I recently went to North Carolina with some friends to help the residents in the aftermath of Hurricane Florence. I was there four weeks after Florence made landfall, but the damage she left in her wake was still apparent. Massive trees had been uprooted. Steeples had been blown off of churches. Most buildings had tarps fastened tightly to the roofs because the shingles had been ripped away. And that was just what was noticeable as we drove past.
As I met with residents, I learned of walls and carpet that were ruined, windows that had been blown in, and water-soaked furniture that had been ruined. One of the biggest problems from the hurricane aftermath, was the air ducts that had been flooded under the homes of the local residents. All the soggy duct work had to be removed. Thousands of dollars’ worth of damage.
Amidst all this devastation, Mary and Dale* were a beacon of hope. Dale is a local, he was born and raised in the home across the street. Mary is his wife and one of the kindest women I have met. As we pulled up to their home, the front lawn was beautifully manicured with a large, lighted, cross in the center. Theirs was one of the homes which needed the duct work removed. We crawled under the home and pulled out meters upon meters of soggy, insulation lined pipes. After gutting the duct, Mary and Dale kindly let us stay at their home for lunch.
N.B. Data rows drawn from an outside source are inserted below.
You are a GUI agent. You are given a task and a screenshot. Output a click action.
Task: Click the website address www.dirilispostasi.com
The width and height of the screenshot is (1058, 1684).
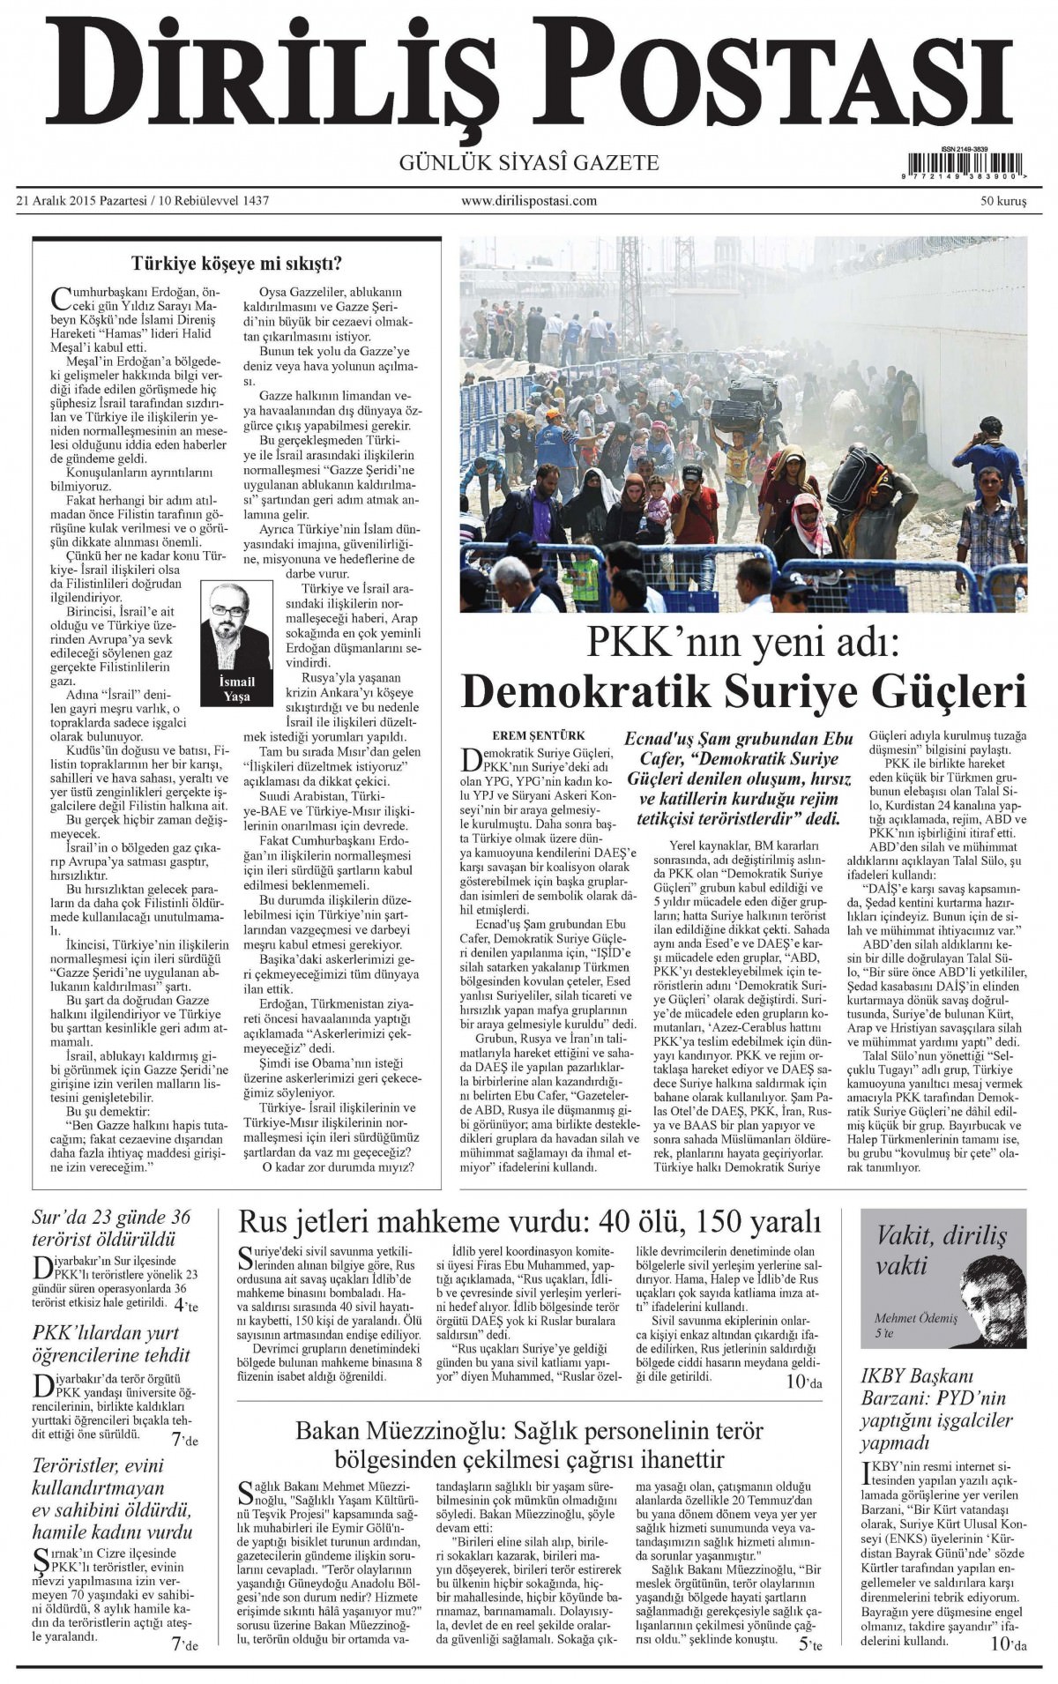click(529, 201)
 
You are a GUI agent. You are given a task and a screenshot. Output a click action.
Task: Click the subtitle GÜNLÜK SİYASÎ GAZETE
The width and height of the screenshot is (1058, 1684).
click(529, 162)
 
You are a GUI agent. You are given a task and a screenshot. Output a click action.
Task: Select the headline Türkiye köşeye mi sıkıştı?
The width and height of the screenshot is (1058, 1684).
click(236, 263)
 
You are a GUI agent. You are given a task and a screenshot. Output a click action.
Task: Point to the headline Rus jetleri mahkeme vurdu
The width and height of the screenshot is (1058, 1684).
click(529, 1223)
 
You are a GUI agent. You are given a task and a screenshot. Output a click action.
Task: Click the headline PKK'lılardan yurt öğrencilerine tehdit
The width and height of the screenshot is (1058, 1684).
click(112, 1343)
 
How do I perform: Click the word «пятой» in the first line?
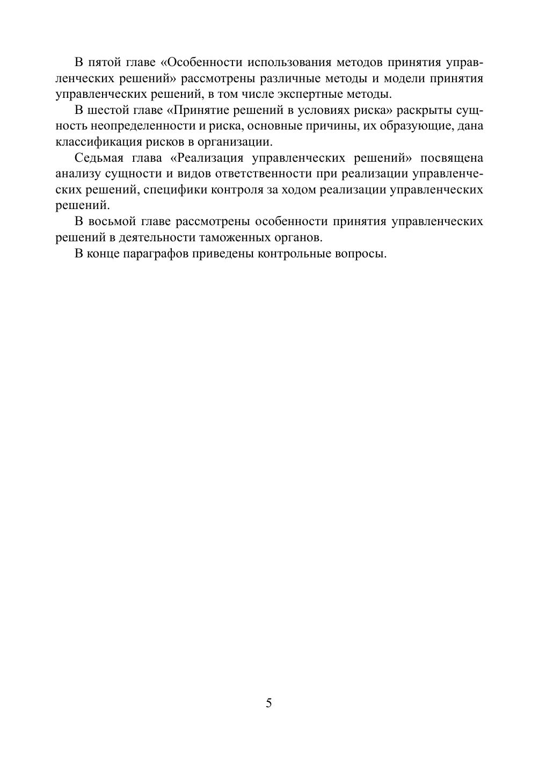coord(106,62)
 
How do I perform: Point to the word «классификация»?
coord(98,142)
As we talked with them over sandwiches, I learned this is the 5th time they have had to completely remove the heating and venting system due to flooding. 5 times! And yet, as my friends and I worked, they were nothing but cheery and grateful. Why was that? How were they able to be so hopeful and happy amidst such tragedy?
As I watched them I decided that their commitment and love in marriage made that happy difference in their lives. Their marriage to me made them cheerful during seemingly hopeless times.
Scientific evidence demonstrates that marriage is a major benefactor to the mental health of both men and women. As those who are married experience lower levels of depression and anxiety and overall less psychological stress than those who are cohabitating, single, divorced, or widowed.
Mary and Dale have been married for 49 years! They are making plans to celebrate their 50th anniversary by recreating their original wedding next year. Mary was almost giddy as she told us of their preparations for their wedding, as if she were a young bride all over again. She told us of their quaint Methodist church down the street and all the guests who she hopes will be at their second wedding ceremony. In many ways, she still is that young bride of 50 years ago. Social scientists reported that married people have a higher quality of life than the unmarried or divorced: meaning that they often live longer, healthier, happier, and have a more sexually fulfilling life.
For Mary, her marriage to Dale was her whole world. When she invited us into her home to show us pictures of her family, I asked if she had pictures from her wedding. Unfortunately, there weren’t any for us to see, however, hanging on her wall was a picture of Mary and Dale’s daughter wearing the most beautiful wedding gown; Mary’s wedding gown. Their daughter saw the joy that marriage brought to her parents and hoped to invite the same blessings into her life by bringing to her wedding a piece of Mary and Dale’s.
At a time when divorce is common, and commitment is not, Mary and Dale’s story is inspiring. Of course, these last 50 years have not been without their challenges, but marriage is not something to throw out and replace like old air ducts after flooding. Marriage takes effort, but it’s worth the work. Make plans today for your 50th wedding anniversary and don’t settle for anything less.